I nodded. “After he’d showed my carved-up face to every soldier under him so they’d remember me forever, he kicked me out. Told me I’d never see Lili or Juana again and that he’d kill them, and me, if I told anyone they existed at all. Then he locked them up, and they’ve been locked up ever since.”
Work-hardened fingers touched my face.Saint. He turned my head this way and that, peering at the macabre mess. He had something to say. I saw it in the frustration cinching his brows together, but his lips didn’t move. Whatever it was, I’d have to wait. I couldn’t read Saint’s mind.
Not like Alexei, who studied him now, before his flat stare returned to me. “The child who waits for you is not one who does not know her father. How did that come to be?”
My fingers itched for another smoke. Juana eyed my restless fingers and rose to stand by the windows.

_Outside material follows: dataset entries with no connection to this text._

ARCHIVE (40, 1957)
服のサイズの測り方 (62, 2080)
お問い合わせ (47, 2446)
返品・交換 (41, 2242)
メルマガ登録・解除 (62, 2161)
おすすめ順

I sparked up and took a drag deep enough to sear the nagging pain from my chest. “I was sixteen by the time Liliana was born. When they took her and left London, I jacked in school and talked a mechanic into giving me a cash-in-hand apprenticeship. When I had enough money, I bought the shittiest 125 I could afford and followed them—I knew where they’d gone. Juana told me about the estate in Surrey and I found a way in. Dug a fucking tunnel under the fence and into the cellar. Snuck in there twice a month for three years until she started riding horses in the field at the back of the estate. It was easier after that.”